Como uma forma de garantir maior proteção social, a alimentação de qualidade deve ser pensada muito além de parâmetros nutricionais, mercadológicos ou por critérios reducionistas e/ou meramente técnicos. O combate a insegurança alimentar e nutricional, precisa ser articulado através de dimensões políticas, sociais, culturais, econômicas e ambientais. O bem viver e alimentar, para não se tornar apenas uma retórica vazia e desprovida de significado, precisa ser entendido de forma individual, coletiva e solidária, como um direito humano básico de forma a garantir o acesso permanente e regular aos alimentos, de maneira socialmente justa.
O sociólogo e combatente da fome Jean Ziegler afirma (p.31) que o Direito à Alimentação, artigo 25 reconhecido pela ONU, é violado de forma constante e brutal em diversas partes do mundo. Esse direito está relacionado a ter acesso, regular e permanente, a uma alimentação quantitativa e qualitativa de um povo, garantindo uma vida plena e satisfatória, livre de problemas causados pela falta de consumo adequado de calorias diárias.
Segundo os princípios e diretrizes do Conselho Nacional de Segurança Alimentar e Nutricional (CONSEA), a alimentação adequada e justa perpassa diretamente a aspectos biológicos e sociais dos indivíduos, de acordo com o ciclo de vida e as necessidades alimentares especiais, considerando e adequando, quando necessário, o referencial da tradição local.
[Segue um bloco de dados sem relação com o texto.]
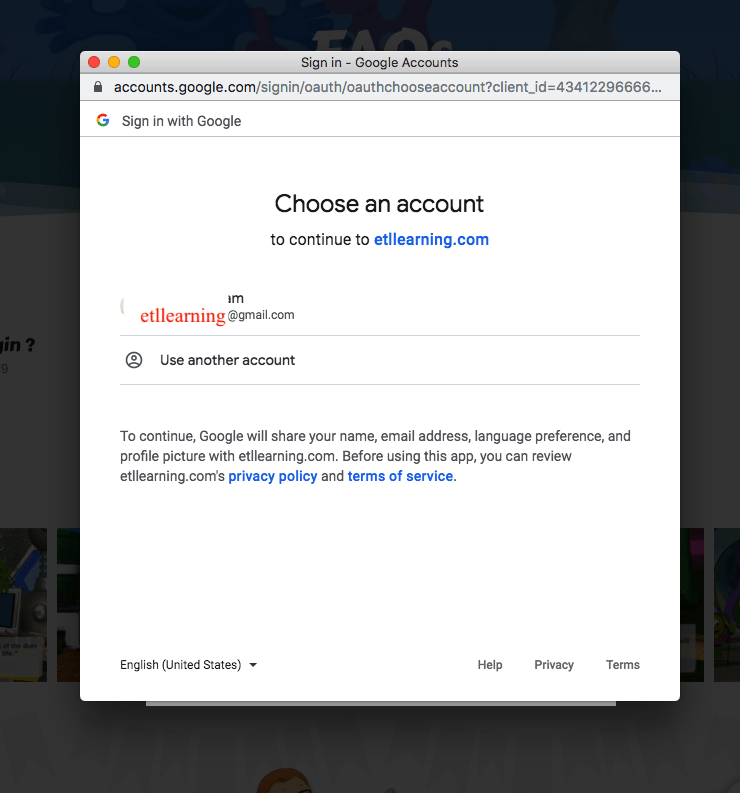
Task: Click the Google G logo
Action: [103, 121]
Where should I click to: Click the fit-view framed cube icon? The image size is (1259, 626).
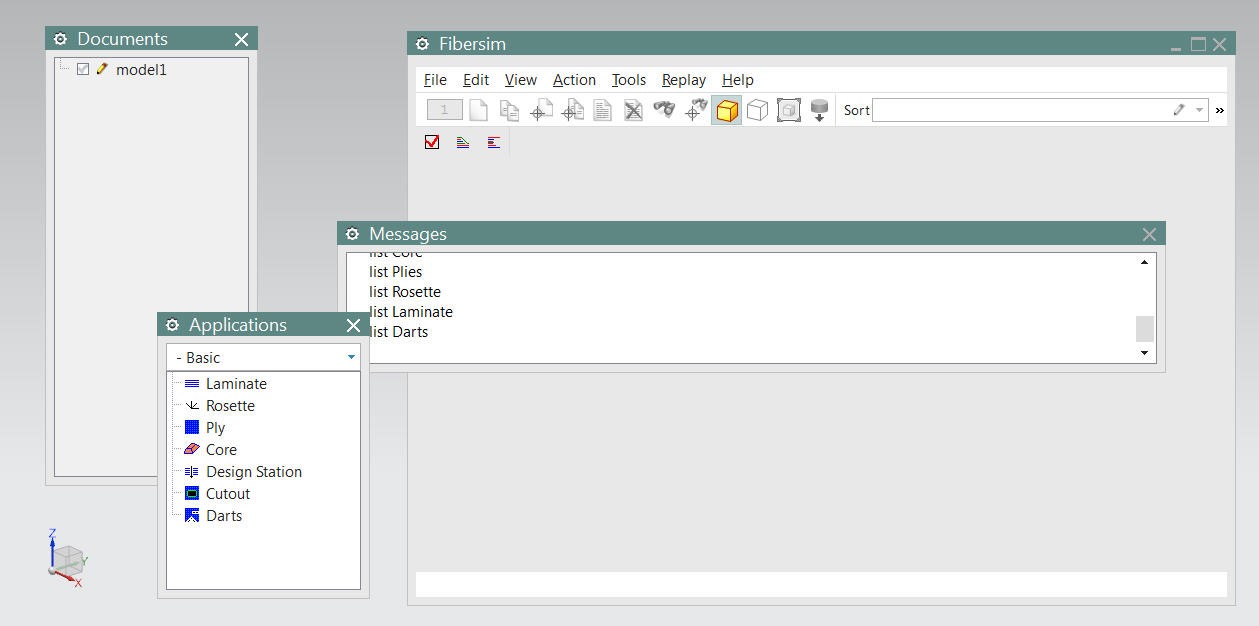788,110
Além disso, precisa atender aos princípios como: variedade, qualidade, equilíbrio, moderação e prazer (sabor), às dimensões de classe, gênero, raça e etnia e às formas de produção ambientalmente sustentáveis, livres de contaminantes físicos, químicos e biológicos e de organismos geneticamente modificados.
Agora, nesse momento crítico, a curto prazo, torna-se ainda mais necessário a valorização dos circuitos locais de produção e consumo, sobretudo através das feiras orgânicas e agroecológicas dos produtores familiares. De maneira emergencial, se faz necessário criar mais iniciativas por meio de políticas públicas para dar maior apoio à agricultura familiar e paralelamente assegurar o acesso à população à “comida de verdade”, produzida sobretudo, de forma sustentável, que respeite a socio-biodiversidade. Junto a isso, esses alimentos de qualidade devem chegar de forma rápida e efetiva onde estão as pessoas, grupos e comunidades que estão mais vulneráveis, pois como dizia Betinho, “quem tem fome, tem pressa”.
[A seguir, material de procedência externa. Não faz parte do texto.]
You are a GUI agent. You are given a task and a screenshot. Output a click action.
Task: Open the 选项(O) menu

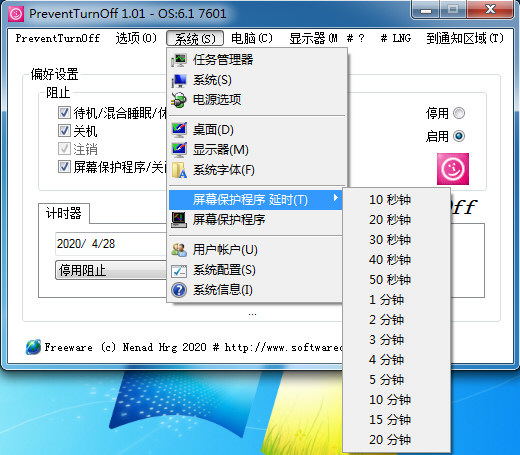click(x=136, y=38)
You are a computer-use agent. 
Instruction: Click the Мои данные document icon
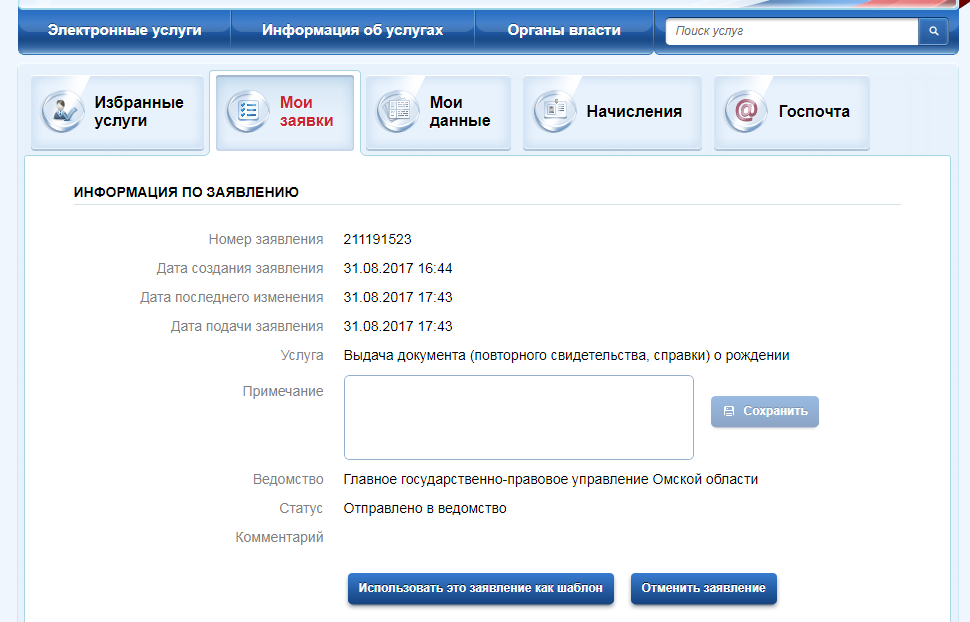[x=397, y=111]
Em tempos sombrios, torna-se ainda mais urgente que a sociedade civil se mobilize para barrar os retrocessos socioeconômicos do Governo federal e avançar no combate à fome e insegurança alimentar e nutricional, que assolam profundamente o país. Nesse sentido, a luta por justiça alimentar, na qual possibilite que um conjunto de propostas sejam implementadas em caráter emergencial nas esferas federal, estadual e municipal, é algo de suma importância para que a saúde e o direito à alimentação dos brasileiros sejam de fato garantido e respeitado.
¹Isso, claro, quando não sofrem de fome crônica e conseguem ter acesso a comida suficiente para atingir os níveis mínimos necessários para uma vida ativa.